= The request =
Copy the following data verbatim, preserving every line in its original order.

— begin Task data —

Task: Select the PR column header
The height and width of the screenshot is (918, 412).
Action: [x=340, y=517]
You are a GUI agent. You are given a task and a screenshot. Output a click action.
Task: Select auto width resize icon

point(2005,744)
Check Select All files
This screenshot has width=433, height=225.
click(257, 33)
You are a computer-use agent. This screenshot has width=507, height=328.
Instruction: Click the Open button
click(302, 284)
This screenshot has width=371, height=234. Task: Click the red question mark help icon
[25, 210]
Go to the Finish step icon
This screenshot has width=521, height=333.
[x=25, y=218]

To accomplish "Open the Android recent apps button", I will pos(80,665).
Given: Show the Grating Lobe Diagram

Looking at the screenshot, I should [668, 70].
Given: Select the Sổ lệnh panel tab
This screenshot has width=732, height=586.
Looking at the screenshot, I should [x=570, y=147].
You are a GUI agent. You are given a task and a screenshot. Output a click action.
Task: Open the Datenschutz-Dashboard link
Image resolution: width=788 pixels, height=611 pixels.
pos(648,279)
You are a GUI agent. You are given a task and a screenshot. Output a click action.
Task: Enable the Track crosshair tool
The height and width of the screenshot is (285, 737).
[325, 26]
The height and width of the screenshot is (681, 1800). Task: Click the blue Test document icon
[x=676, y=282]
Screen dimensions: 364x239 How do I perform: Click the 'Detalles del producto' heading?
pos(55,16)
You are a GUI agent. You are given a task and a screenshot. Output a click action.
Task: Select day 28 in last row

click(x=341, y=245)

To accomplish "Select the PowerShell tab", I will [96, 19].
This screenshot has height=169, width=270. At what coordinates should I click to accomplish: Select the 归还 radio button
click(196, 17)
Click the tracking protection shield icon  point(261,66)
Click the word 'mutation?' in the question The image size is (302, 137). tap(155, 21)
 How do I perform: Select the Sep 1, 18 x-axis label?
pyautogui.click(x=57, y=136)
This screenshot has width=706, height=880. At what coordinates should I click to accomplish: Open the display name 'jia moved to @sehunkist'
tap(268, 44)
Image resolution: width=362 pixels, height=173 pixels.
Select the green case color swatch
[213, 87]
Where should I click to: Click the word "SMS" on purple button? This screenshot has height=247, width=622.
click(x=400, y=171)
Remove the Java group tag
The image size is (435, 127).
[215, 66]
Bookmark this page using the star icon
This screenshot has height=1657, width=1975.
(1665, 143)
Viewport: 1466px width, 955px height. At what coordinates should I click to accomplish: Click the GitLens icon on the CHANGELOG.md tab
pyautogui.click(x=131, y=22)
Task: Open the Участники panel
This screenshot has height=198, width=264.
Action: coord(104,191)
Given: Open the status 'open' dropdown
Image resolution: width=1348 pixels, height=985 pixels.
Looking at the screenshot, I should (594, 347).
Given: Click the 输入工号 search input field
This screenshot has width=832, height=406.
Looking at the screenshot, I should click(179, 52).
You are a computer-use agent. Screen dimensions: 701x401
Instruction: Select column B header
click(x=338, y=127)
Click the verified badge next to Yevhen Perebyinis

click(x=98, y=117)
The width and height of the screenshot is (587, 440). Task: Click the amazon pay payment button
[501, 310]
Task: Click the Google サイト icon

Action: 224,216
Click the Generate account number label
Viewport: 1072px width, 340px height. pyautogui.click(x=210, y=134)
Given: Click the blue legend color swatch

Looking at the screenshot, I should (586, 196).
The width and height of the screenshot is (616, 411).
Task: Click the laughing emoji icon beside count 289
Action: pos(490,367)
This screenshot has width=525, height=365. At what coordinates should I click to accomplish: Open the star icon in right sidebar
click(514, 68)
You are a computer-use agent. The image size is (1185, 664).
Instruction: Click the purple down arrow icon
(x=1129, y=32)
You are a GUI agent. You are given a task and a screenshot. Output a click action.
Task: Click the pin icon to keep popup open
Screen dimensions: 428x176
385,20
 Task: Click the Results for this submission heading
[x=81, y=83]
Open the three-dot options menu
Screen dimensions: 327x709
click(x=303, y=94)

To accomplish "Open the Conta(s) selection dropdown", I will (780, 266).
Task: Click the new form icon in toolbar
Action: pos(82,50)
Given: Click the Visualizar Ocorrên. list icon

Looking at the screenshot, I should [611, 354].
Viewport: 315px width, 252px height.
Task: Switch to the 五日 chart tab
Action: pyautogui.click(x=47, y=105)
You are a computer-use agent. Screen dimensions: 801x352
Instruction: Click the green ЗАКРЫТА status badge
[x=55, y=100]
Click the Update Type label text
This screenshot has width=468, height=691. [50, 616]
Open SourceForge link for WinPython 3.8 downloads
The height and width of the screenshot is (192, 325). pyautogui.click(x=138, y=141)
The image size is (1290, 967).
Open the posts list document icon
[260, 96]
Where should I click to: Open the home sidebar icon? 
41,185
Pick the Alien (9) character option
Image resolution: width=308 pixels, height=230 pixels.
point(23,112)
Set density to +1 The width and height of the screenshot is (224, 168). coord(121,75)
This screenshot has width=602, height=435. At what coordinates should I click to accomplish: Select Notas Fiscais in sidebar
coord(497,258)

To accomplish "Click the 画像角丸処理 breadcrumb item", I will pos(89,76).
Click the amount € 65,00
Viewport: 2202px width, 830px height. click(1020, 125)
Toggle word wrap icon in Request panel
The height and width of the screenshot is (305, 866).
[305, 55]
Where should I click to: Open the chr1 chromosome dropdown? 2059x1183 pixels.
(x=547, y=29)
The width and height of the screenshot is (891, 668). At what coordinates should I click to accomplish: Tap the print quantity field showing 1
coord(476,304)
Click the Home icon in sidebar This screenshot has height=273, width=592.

— end Task data —

= Answer for this exercise =
Task: Select the PR column header
The height and width of the screenshot is (918, 412).
Action: [x=340, y=517]
You are a GUI agent. You are given a task and a screenshot. Output a click action.
Task: Select auto width resize icon

point(2005,744)
Check Select All files
This screenshot has width=433, height=225.
click(257, 33)
You are a computer-use agent. This screenshot has width=507, height=328.
Instruction: Click the Open button
click(302, 284)
This screenshot has width=371, height=234. Task: Click the red question mark help icon
[25, 210]
Go to the Finish step icon
This screenshot has width=521, height=333.
[x=25, y=218]

To accomplish "Open the Android recent apps button", I will pos(80,665).
Given: Show the Grating Lobe Diagram

Looking at the screenshot, I should [668, 70].
Given: Select the Sổ lệnh panel tab
This screenshot has width=732, height=586.
Looking at the screenshot, I should [x=570, y=147].
You are a GUI agent. You are given a task and a screenshot. Output a click action.
Task: Open the Datenschutz-Dashboard link
Image resolution: width=788 pixels, height=611 pixels.
pos(648,279)
You are a GUI agent. You are given a task and a screenshot. Output a click action.
Task: Enable the Track crosshair tool
The height and width of the screenshot is (285, 737).
[325, 26]
The height and width of the screenshot is (681, 1800). Task: Click the blue Test document icon
[x=676, y=282]
Screen dimensions: 364x239 How do I perform: Click the 'Detalles del producto' heading?
pos(55,16)
You are a GUI agent. You are given a task and a screenshot. Output a click action.
Task: Select day 28 in last row

click(x=341, y=245)

To accomplish "Select the PowerShell tab", I will [96, 19].
This screenshot has height=169, width=270. At what coordinates should I click to accomplish: Select the 归还 radio button
click(196, 17)
Click the tracking protection shield icon  point(261,66)
Click the word 'mutation?' in the question The image size is (302, 137). tap(155, 21)
 How do I perform: Select the Sep 1, 18 x-axis label?
pyautogui.click(x=57, y=136)
This screenshot has width=706, height=880. At what coordinates should I click to accomplish: Open the display name 'jia moved to @sehunkist'
tap(268, 44)
Image resolution: width=362 pixels, height=173 pixels.
Select the green case color swatch
[213, 87]
Where should I click to: Click the word "SMS" on purple button? This screenshot has height=247, width=622.
click(x=400, y=171)
Remove the Java group tag
The image size is (435, 127).
[215, 66]
Bookmark this page using the star icon
This screenshot has height=1657, width=1975.
(1665, 143)
Viewport: 1466px width, 955px height. At what coordinates should I click to accomplish: Click the GitLens icon on the CHANGELOG.md tab
pyautogui.click(x=131, y=22)
Task: Open the Участники panel
This screenshot has height=198, width=264.
Action: coord(104,191)
Given: Open the status 'open' dropdown
Image resolution: width=1348 pixels, height=985 pixels.
Looking at the screenshot, I should (594, 347).
Given: Click the 输入工号 search input field
This screenshot has width=832, height=406.
Looking at the screenshot, I should click(179, 52).
You are a computer-use agent. Screen dimensions: 701x401
Instruction: Select column B header
click(x=338, y=127)
Click the verified badge next to Yevhen Perebyinis

click(x=98, y=117)
The width and height of the screenshot is (587, 440). Task: Click the amazon pay payment button
[501, 310]
Task: Click the Google サイト icon

Action: 224,216
Click the Generate account number label
Viewport: 1072px width, 340px height. pyautogui.click(x=210, y=134)
Given: Click the blue legend color swatch

Looking at the screenshot, I should (586, 196).
The width and height of the screenshot is (616, 411).
Task: Click the laughing emoji icon beside count 289
Action: pos(490,367)
This screenshot has width=525, height=365. At what coordinates should I click to accomplish: Open the star icon in right sidebar
click(514, 68)
You are a computer-use agent. The image size is (1185, 664).
Instruction: Click the purple down arrow icon
(x=1129, y=32)
You are a GUI agent. You are given a task and a screenshot. Output a click action.
Task: Click the pin icon to keep popup open
Screen dimensions: 428x176
385,20
 Task: Click the Results for this submission heading
[x=81, y=83]
Open the three-dot options menu
Screen dimensions: 327x709
click(x=303, y=94)

To accomplish "Open the Conta(s) selection dropdown", I will (780, 266).
Task: Click the new form icon in toolbar
Action: pos(82,50)
Given: Click the Visualizar Ocorrên. list icon

Looking at the screenshot, I should [611, 354].
Viewport: 315px width, 252px height.
Task: Switch to the 五日 chart tab
Action: pyautogui.click(x=47, y=105)
You are a computer-use agent. Screen dimensions: 801x352
Instruction: Click the green ЗАКРЫТА status badge
[x=55, y=100]
Click the Update Type label text
This screenshot has width=468, height=691. [50, 616]
Open SourceForge link for WinPython 3.8 downloads
The height and width of the screenshot is (192, 325). pyautogui.click(x=138, y=141)
The image size is (1290, 967).
Open the posts list document icon
[260, 96]
Where should I click to: Open the home sidebar icon? 
41,185
Pick the Alien (9) character option
Image resolution: width=308 pixels, height=230 pixels.
point(23,112)
Set density to +1 The width and height of the screenshot is (224, 168). coord(121,75)
This screenshot has width=602, height=435. At what coordinates should I click to accomplish: Select Notas Fiscais in sidebar
coord(497,258)

To accomplish "Click the 画像角丸処理 breadcrumb item", I will pos(89,76).
Click the amount € 65,00
Viewport: 2202px width, 830px height. click(1020, 125)
Toggle word wrap icon in Request panel
The height and width of the screenshot is (305, 866).
[305, 55]
Where should I click to: Open the chr1 chromosome dropdown? 2059x1183 pixels.
(x=547, y=29)
The width and height of the screenshot is (891, 668). At what coordinates should I click to accomplish: Tap the print quantity field showing 1
coord(476,304)
Click the Home icon in sidebar This screenshot has height=273, width=592.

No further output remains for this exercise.